Data

Edit this page

Akin to Vega’s data model, the basic data model used by Vega-Lite is tabular data, similar to a spreadsheet or a database table. Individual data sets are assumed to contain a collection of records, which may contain any number of named data fields.

Vega-Lite’s data property describes the visualization’s data source as part of the specification, which can be either inline data (values) or a URL from which to load the data (url). Or, we can create an empty, named data source (name), which can be bound at runtime or populated from top-level datasets.

In addition, Vega-Lite includes data generators which can generate data sets such as numerical sequences or geographic reference elements such as GeoJSON graticule or sphere objects.

Documentation Overview

Types of Data Sources

Inline Data

Inline Data can be specified using values property.
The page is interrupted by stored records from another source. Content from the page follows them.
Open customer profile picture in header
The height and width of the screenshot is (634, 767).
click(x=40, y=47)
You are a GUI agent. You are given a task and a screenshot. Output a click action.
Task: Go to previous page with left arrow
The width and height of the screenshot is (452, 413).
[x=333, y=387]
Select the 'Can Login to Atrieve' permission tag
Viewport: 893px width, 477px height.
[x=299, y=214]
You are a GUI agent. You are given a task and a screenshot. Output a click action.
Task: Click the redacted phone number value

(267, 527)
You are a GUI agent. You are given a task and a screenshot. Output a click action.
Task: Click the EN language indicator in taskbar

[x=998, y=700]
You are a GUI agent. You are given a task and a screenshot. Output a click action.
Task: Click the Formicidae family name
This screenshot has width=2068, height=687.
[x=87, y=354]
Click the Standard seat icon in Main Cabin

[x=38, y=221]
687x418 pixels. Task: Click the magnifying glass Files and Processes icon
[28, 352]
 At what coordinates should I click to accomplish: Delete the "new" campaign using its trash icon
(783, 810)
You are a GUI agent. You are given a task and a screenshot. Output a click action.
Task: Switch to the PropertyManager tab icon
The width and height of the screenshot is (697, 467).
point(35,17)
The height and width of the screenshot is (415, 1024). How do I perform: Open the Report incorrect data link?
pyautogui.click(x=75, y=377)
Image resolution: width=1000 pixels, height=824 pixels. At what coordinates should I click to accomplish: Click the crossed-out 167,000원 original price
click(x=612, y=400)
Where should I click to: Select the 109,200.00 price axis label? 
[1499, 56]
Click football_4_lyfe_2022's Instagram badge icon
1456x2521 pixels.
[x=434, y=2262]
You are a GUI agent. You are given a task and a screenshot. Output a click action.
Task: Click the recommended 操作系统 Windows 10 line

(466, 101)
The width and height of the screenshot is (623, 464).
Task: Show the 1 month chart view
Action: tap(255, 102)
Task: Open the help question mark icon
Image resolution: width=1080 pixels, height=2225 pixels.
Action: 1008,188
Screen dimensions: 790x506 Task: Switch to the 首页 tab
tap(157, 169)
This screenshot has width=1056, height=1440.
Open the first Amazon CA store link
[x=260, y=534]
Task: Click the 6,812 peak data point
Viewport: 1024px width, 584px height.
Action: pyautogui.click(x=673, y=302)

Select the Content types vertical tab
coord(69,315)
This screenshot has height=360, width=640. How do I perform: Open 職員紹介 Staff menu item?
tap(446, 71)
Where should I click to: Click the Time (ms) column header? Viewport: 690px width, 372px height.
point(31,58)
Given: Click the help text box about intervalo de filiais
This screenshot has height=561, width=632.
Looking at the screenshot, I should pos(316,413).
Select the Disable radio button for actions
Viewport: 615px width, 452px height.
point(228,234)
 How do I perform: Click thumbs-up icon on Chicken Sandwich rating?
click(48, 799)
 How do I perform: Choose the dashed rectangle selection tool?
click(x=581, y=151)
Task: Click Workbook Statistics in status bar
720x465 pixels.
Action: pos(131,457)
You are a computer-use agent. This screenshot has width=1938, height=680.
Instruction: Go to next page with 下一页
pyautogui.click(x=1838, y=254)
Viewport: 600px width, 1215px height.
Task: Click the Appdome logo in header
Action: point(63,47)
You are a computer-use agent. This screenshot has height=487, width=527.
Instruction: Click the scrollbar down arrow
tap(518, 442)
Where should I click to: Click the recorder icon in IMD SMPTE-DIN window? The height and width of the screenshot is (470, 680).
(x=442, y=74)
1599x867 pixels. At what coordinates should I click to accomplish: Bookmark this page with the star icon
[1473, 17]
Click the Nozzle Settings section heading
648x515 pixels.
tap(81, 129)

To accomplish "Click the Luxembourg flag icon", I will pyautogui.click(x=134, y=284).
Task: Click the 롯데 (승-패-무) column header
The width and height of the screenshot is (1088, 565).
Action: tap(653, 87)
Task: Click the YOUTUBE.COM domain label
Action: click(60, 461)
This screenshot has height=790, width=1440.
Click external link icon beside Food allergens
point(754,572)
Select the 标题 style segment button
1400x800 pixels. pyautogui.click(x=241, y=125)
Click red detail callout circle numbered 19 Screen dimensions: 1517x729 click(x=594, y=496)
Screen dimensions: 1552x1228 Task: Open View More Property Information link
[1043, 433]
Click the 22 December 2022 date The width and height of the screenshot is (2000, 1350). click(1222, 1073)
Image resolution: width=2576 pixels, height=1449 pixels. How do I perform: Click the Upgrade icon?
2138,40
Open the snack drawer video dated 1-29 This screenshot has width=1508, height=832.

Here is a list of all properties of an inline data source:

Property Type Description
values Array

Required. The full data set, included inline. This can be an array of objects or primitive values, an object, or a string. Arrays of primitive values are ingested as objects with a data property. Strings are parsed according to the specified format type.

name String

Provide a placeholder name and bind data at runtime.

format DataFormat

An object that specifies the format for parsing the data.

For example, the following specification embeds an inline data table with nine rows and two columns (a and b).

If the input data is simply an array of primitive values, each value is mapped to the data property of a new object. For example [5, 3, 8, 1] is loaded as:

[{"data": 5}, {"data": 3}, {"data": 8}, {"data": 1}]

You can also inline a string that will be parsed according to the specified format type.

Data from URL

Data can be loaded from a URL using the url property. In addition, the format of the input data can be specified using the formatType property. By default Vega-Lite will infer the type from the file extension.

Here is a list of all properties describing a data source from URL:

Property Type Description
url String

Required. An URL from which to load the data set. Use the format.type property to ensure the loaded data is correctly parsed.

name String

Provide a placeholder name and bind data at runtime.

format DataFormat

An object that specifies the format for parsing the data.

For example, the following specification loads data from a relative url: data/cars.json. Note that the format type is implicitly "json" by default.

Named Data Sources

Data can also be added at runtime through the Vega View API. Data sources are referenced by name, which is specified in Vega-Lite with name.

Here is a list of all properties describing a named data source:

Property Type Description
name String

Required. Provide a placeholder name and bind data at runtime.

New data may change the layout but Vega does not always resize the chart. To update the layout when the data updates, set autosize or explicitly use view.resize.

format DataFormat

An object that specifies the format for parsing the data.

For example, to create a data source named myData, use the following data

{
  "name": "myData"
}

You can use the Vega view API to load data at runtime and update the chart. Here is an example using Vega-Embed:

vegaEmbed('#vis', spec).then(res =>
  res.view
    .insert('myData', [
      /* some data array */
    ])
    .run()
);

You can also use a changeset to modify the data on the chart as done on this data streaming demo

Format

The format object describes the data format and additional parsing instructions.

Property Type Description
type String

Type of input data: "json", "csv", "tsv", "dsv".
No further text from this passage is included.